◆ **Your assignment**
Give back every record precisely.

(Beginning of Data extracts)

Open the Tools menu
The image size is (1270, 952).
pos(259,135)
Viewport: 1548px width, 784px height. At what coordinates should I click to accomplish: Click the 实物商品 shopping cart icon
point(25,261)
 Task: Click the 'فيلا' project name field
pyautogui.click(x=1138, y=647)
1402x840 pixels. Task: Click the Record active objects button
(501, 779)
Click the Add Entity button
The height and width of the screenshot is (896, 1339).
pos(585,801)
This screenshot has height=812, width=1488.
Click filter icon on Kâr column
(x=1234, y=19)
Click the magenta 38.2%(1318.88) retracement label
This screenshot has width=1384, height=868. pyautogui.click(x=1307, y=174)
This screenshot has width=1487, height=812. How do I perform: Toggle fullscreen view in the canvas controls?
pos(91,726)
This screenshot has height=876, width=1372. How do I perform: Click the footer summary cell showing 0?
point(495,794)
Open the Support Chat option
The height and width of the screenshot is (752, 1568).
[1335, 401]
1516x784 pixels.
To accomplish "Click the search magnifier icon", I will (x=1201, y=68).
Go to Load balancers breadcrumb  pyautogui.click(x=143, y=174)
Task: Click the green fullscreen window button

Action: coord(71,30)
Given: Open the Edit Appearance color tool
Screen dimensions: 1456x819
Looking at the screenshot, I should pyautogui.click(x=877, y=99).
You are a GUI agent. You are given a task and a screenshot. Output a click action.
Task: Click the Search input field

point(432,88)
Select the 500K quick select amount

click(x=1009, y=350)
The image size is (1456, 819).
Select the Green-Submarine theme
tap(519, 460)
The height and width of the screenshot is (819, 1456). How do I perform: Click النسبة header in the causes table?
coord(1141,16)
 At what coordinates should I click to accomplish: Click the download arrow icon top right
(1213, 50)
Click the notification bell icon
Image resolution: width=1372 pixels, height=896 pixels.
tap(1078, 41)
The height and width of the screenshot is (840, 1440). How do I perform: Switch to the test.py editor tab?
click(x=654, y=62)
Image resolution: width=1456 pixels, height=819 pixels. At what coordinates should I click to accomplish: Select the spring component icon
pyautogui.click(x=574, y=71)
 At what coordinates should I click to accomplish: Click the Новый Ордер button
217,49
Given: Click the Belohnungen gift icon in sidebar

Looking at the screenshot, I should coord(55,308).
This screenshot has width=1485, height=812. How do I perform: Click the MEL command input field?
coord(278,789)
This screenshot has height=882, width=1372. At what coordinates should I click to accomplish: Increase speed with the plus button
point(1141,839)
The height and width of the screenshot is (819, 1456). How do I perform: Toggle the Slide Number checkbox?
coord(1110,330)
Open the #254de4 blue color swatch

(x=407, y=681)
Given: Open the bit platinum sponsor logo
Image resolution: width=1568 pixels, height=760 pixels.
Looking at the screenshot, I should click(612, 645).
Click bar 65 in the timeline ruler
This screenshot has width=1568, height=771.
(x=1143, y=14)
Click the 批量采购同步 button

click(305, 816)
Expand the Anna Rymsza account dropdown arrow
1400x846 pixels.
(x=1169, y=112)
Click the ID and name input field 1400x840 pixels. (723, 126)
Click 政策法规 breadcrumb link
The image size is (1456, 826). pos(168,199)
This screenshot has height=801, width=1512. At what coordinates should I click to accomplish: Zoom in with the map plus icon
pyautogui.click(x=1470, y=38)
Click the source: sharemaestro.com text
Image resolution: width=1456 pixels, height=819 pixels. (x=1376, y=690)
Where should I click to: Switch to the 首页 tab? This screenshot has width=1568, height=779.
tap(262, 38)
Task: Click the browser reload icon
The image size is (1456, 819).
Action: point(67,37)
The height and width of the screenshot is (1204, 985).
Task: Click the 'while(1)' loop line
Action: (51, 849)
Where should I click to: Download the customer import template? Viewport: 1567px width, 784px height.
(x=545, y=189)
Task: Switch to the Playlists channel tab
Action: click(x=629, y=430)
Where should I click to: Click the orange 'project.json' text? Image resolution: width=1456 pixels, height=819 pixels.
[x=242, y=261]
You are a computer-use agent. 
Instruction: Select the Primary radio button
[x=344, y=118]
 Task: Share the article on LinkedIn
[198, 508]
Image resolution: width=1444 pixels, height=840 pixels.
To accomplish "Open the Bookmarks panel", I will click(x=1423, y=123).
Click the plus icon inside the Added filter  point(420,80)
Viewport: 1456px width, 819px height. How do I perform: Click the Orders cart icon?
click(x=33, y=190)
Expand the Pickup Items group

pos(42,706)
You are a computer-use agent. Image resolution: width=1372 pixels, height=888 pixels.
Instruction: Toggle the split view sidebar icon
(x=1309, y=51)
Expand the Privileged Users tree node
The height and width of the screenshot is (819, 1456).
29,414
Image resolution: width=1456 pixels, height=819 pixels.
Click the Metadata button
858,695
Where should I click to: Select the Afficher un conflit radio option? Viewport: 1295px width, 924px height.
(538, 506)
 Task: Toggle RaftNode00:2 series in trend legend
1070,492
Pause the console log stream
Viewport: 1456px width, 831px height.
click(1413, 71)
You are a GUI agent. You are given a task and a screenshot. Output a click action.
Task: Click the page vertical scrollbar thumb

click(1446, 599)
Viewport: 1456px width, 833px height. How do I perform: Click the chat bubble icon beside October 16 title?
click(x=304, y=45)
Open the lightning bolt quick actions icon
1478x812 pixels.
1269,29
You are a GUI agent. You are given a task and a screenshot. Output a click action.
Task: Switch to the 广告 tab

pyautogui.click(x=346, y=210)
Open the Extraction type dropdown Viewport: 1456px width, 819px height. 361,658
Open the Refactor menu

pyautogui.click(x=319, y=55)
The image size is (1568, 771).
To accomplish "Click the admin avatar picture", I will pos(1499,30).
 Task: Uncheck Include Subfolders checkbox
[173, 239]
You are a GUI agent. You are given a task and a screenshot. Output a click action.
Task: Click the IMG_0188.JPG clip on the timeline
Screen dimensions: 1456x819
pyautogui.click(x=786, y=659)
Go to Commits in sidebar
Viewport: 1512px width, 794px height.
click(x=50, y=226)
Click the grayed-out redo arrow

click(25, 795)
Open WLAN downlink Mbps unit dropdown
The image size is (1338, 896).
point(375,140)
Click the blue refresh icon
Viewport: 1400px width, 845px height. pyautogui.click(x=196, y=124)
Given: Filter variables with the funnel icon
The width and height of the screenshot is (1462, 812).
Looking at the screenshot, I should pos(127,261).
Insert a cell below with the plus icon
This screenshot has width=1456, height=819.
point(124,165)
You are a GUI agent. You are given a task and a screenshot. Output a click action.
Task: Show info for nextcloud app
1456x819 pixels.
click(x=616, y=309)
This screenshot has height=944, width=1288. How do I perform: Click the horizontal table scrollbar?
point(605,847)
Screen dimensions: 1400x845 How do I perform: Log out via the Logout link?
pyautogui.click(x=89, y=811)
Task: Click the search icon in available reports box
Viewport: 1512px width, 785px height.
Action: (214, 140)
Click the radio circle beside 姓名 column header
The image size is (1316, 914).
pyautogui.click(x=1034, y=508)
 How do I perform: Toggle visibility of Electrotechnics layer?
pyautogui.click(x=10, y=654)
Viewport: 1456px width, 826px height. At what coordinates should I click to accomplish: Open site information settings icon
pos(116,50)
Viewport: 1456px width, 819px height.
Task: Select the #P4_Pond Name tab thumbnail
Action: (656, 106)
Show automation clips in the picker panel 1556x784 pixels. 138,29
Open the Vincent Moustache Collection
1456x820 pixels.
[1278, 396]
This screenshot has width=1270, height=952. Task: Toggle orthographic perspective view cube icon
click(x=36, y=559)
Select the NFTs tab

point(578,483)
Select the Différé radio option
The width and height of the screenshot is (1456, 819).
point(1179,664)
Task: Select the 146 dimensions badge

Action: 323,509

(End of Data extracts)

◆ **Solution**
Open the Tools menu
The image size is (1270, 952).
pos(259,135)
Viewport: 1548px width, 784px height. At what coordinates should I click to accomplish: Click the 实物商品 shopping cart icon
point(25,261)
 Task: Click the 'فيلا' project name field
pyautogui.click(x=1138, y=647)
1402x840 pixels. Task: Click the Record active objects button
(501, 779)
Click the Add Entity button
The height and width of the screenshot is (896, 1339).
pos(585,801)
This screenshot has height=812, width=1488.
Click filter icon on Kâr column
(x=1234, y=19)
Click the magenta 38.2%(1318.88) retracement label
This screenshot has width=1384, height=868. pyautogui.click(x=1307, y=174)
This screenshot has width=1487, height=812. How do I perform: Toggle fullscreen view in the canvas controls?
pos(91,726)
This screenshot has height=876, width=1372. How do I perform: Click the footer summary cell showing 0?
point(495,794)
Open the Support Chat option
The height and width of the screenshot is (752, 1568).
[1335, 401]
1516x784 pixels.
To accomplish "Click the search magnifier icon", I will (x=1201, y=68).
Go to Load balancers breadcrumb  pyautogui.click(x=143, y=174)
Task: Click the green fullscreen window button

Action: coord(71,30)
Given: Open the Edit Appearance color tool
Screen dimensions: 1456x819
Looking at the screenshot, I should pyautogui.click(x=877, y=99).
You are a GUI agent. You are given a task and a screenshot. Output a click action.
Task: Click the Search input field

point(432,88)
Select the 500K quick select amount

click(x=1009, y=350)
The image size is (1456, 819).
Select the Green-Submarine theme
tap(519, 460)
The height and width of the screenshot is (819, 1456). How do I perform: Click النسبة header in the causes table?
coord(1141,16)
 At what coordinates should I click to accomplish: Click the download arrow icon top right
(1213, 50)
Click the notification bell icon
Image resolution: width=1372 pixels, height=896 pixels.
tap(1078, 41)
The height and width of the screenshot is (840, 1440). How do I perform: Switch to the test.py editor tab?
click(x=654, y=62)
Image resolution: width=1456 pixels, height=819 pixels. At what coordinates should I click to accomplish: Select the spring component icon
pyautogui.click(x=574, y=71)
 At what coordinates should I click to accomplish: Click the Новый Ордер button
217,49
Given: Click the Belohnungen gift icon in sidebar

Looking at the screenshot, I should coord(55,308).
This screenshot has width=1485, height=812. How do I perform: Click the MEL command input field?
coord(278,789)
This screenshot has height=882, width=1372. At what coordinates should I click to accomplish: Increase speed with the plus button
point(1141,839)
The height and width of the screenshot is (819, 1456). How do I perform: Toggle the Slide Number checkbox?
coord(1110,330)
Open the #254de4 blue color swatch

(x=407, y=681)
Given: Open the bit platinum sponsor logo
Image resolution: width=1568 pixels, height=760 pixels.
Looking at the screenshot, I should click(612, 645).
Click bar 65 in the timeline ruler
This screenshot has width=1568, height=771.
(x=1143, y=14)
Click the 批量采购同步 button

click(305, 816)
Expand the Anna Rymsza account dropdown arrow
1400x846 pixels.
(x=1169, y=112)
Click the ID and name input field 1400x840 pixels. (723, 126)
Click 政策法规 breadcrumb link
The image size is (1456, 826). pos(168,199)
This screenshot has height=801, width=1512. At what coordinates should I click to accomplish: Zoom in with the map plus icon
pyautogui.click(x=1470, y=38)
Click the source: sharemaestro.com text
Image resolution: width=1456 pixels, height=819 pixels. (x=1376, y=690)
Where should I click to: Switch to the 首页 tab? This screenshot has width=1568, height=779.
tap(262, 38)
Task: Click the browser reload icon
The image size is (1456, 819).
Action: point(67,37)
The height and width of the screenshot is (1204, 985).
Task: Click the 'while(1)' loop line
Action: (51, 849)
Where should I click to: Download the customer import template? Viewport: 1567px width, 784px height.
(x=545, y=189)
Task: Switch to the Playlists channel tab
Action: click(x=629, y=430)
Where should I click to: Click the orange 'project.json' text? Image resolution: width=1456 pixels, height=819 pixels.
[x=242, y=261]
You are a computer-use agent. 
Instruction: Select the Primary radio button
[x=344, y=118]
 Task: Share the article on LinkedIn
[198, 508]
Image resolution: width=1444 pixels, height=840 pixels.
To accomplish "Open the Bookmarks panel", I will click(x=1423, y=123).
Click the plus icon inside the Added filter  point(420,80)
Viewport: 1456px width, 819px height. How do I perform: Click the Orders cart icon?
click(x=33, y=190)
Expand the Pickup Items group

pos(42,706)
You are a computer-use agent. Image resolution: width=1372 pixels, height=888 pixels.
Instruction: Toggle the split view sidebar icon
(x=1309, y=51)
Expand the Privileged Users tree node
The height and width of the screenshot is (819, 1456).
29,414
Image resolution: width=1456 pixels, height=819 pixels.
Click the Metadata button
858,695
Where should I click to: Select the Afficher un conflit radio option? Viewport: 1295px width, 924px height.
(538, 506)
 Task: Toggle RaftNode00:2 series in trend legend
1070,492
Pause the console log stream
Viewport: 1456px width, 831px height.
click(1413, 71)
You are a GUI agent. You are given a task and a screenshot. Output a click action.
Task: Click the page vertical scrollbar thumb

click(1446, 599)
Viewport: 1456px width, 833px height. How do I perform: Click the chat bubble icon beside October 16 title?
click(x=304, y=45)
Open the lightning bolt quick actions icon
1478x812 pixels.
1269,29
You are a GUI agent. You are given a task and a screenshot. Output a click action.
Task: Switch to the 广告 tab

pyautogui.click(x=346, y=210)
Open the Extraction type dropdown Viewport: 1456px width, 819px height. 361,658
Open the Refactor menu

pyautogui.click(x=319, y=55)
The image size is (1568, 771).
To accomplish "Click the admin avatar picture", I will pos(1499,30).
 Task: Uncheck Include Subfolders checkbox
[173, 239]
You are a GUI agent. You are given a task and a screenshot. Output a click action.
Task: Click the IMG_0188.JPG clip on the timeline
Screen dimensions: 1456x819
pyautogui.click(x=786, y=659)
Go to Commits in sidebar
Viewport: 1512px width, 794px height.
click(x=50, y=226)
Click the grayed-out redo arrow

click(25, 795)
Open WLAN downlink Mbps unit dropdown
The image size is (1338, 896).
point(375,140)
Click the blue refresh icon
Viewport: 1400px width, 845px height. pyautogui.click(x=196, y=124)
Given: Filter variables with the funnel icon
The width and height of the screenshot is (1462, 812).
Looking at the screenshot, I should pos(127,261).
Insert a cell below with the plus icon
This screenshot has width=1456, height=819.
point(124,165)
You are a GUI agent. You are given a task and a screenshot. Output a click action.
Task: Show info for nextcloud app
1456x819 pixels.
click(x=616, y=309)
This screenshot has height=944, width=1288. How do I perform: Click the horizontal table scrollbar?
point(605,847)
Screen dimensions: 1400x845 How do I perform: Log out via the Logout link?
pyautogui.click(x=89, y=811)
Task: Click the search icon in available reports box
Viewport: 1512px width, 785px height.
Action: (214, 140)
Click the radio circle beside 姓名 column header
The image size is (1316, 914).
pyautogui.click(x=1034, y=508)
 How do I perform: Toggle visibility of Electrotechnics layer?
pyautogui.click(x=10, y=654)
Viewport: 1456px width, 826px height. At what coordinates should I click to accomplish: Open site information settings icon
pos(116,50)
Viewport: 1456px width, 819px height.
Task: Select the #P4_Pond Name tab thumbnail
Action: (656, 106)
Show automation clips in the picker panel 1556x784 pixels. 138,29
Open the Vincent Moustache Collection
1456x820 pixels.
[1278, 396]
This screenshot has width=1270, height=952. Task: Toggle orthographic perspective view cube icon
click(x=36, y=559)
Select the NFTs tab

point(578,483)
Select the Différé radio option
The width and height of the screenshot is (1456, 819).
point(1179,664)
Task: Select the 146 dimensions badge

Action: 323,509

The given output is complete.